Set to be the most powerful digital camera on Earth, the facility that will house the Large Synoptic Survey Telescope (LSST) has begun construction in the Chilean Andes. Scheduled to begin operations — or ‘receive first light’, as astronomers put it — in 2019, LSST is part of a huge series of experiments and observations at international facilities that’s hoped to gain more information about dark energy, an enigmatic phenomenon that is believed to be involved in the accelerating expansion of the universe.

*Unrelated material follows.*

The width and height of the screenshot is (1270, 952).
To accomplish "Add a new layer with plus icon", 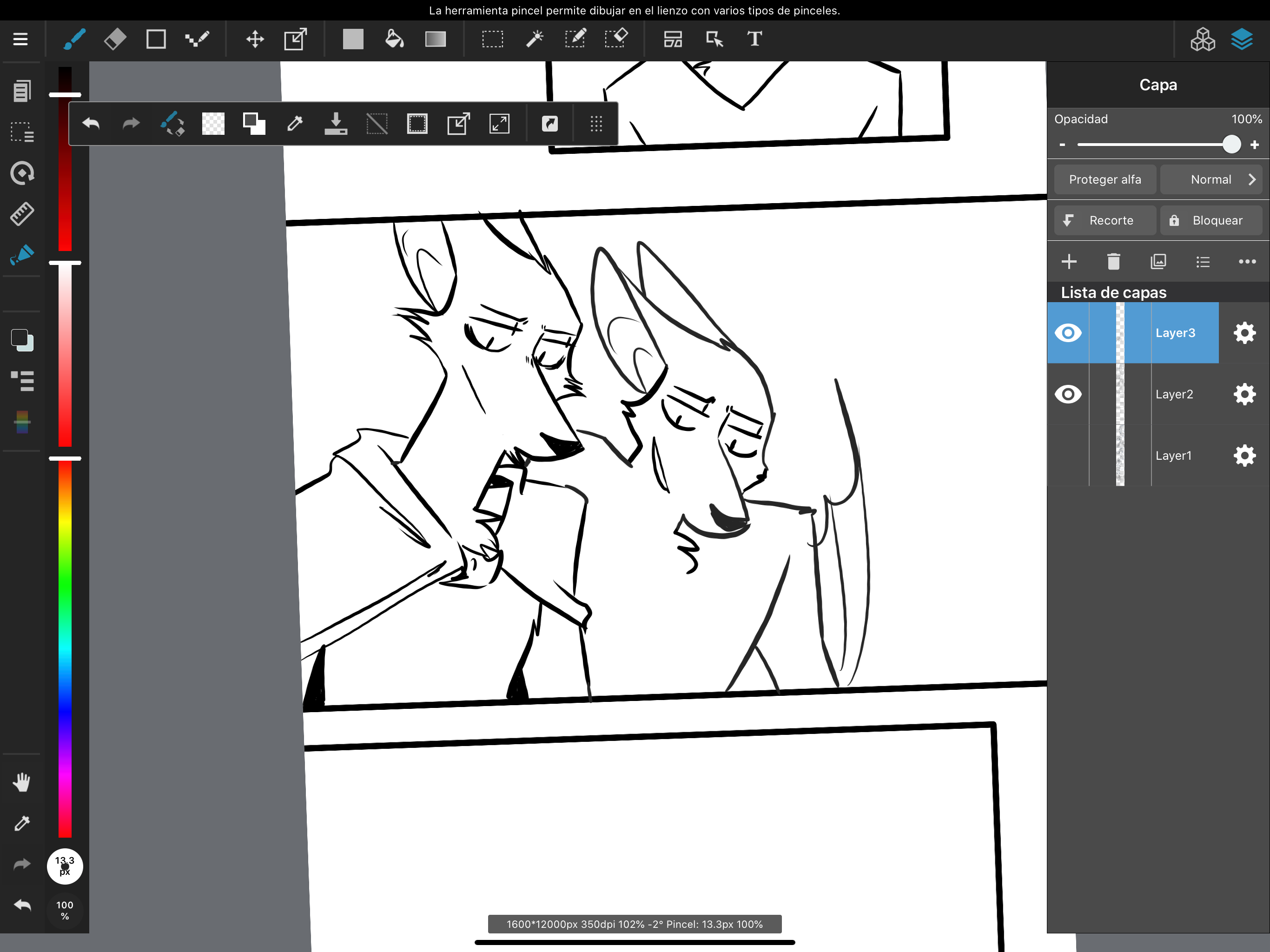I will tap(1068, 262).
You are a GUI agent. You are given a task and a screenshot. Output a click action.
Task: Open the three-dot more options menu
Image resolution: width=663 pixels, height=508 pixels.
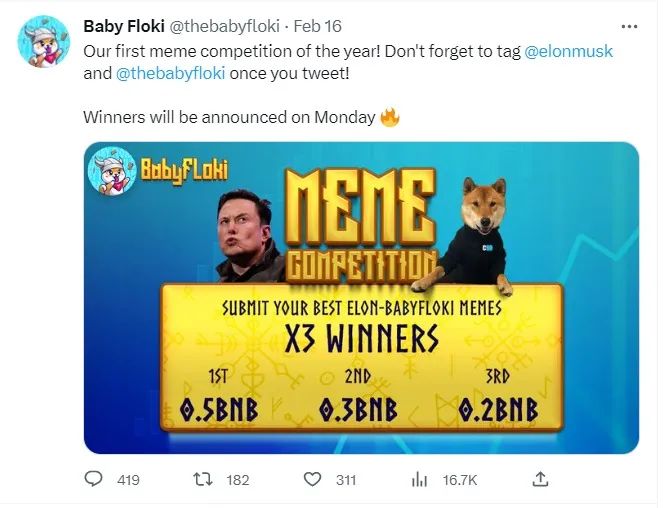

At 8.4m wide, the LSST is quite modestly-sized among the new generation of telescopes (the largest planned facilities have primary mirrors some 30m across). It will scan the entire visible sky from its site, 2.7km above sea level at Cerro Pachon, for ten years from 2022, using a 3.2billion pixel digital camera to systematically build up a 3D image of the observable universe. While not the biggest digital camera ever built — that accolade goes to the space telescope Gaia, observing the universe from a libration point over a million km from Earth with a 1Gigapixel focal plane array — LSST will be the largest terrestrial camera.
LSST is a collaboration between Chile, the US National Science Foundation, and the French research organisation CNRS. It will have a three-mirror design, which will allow it to track moving and changing celestial objects such as asteroids and novae, and will be able to track the physical quantities associated with dark energy: the position of galaxies, and their relative movement. Gathering some 30TB of data every night, the telescope will help to expand the catalogue of celestial objects to around 10billion galaxies – four orders of magnitude larger than today.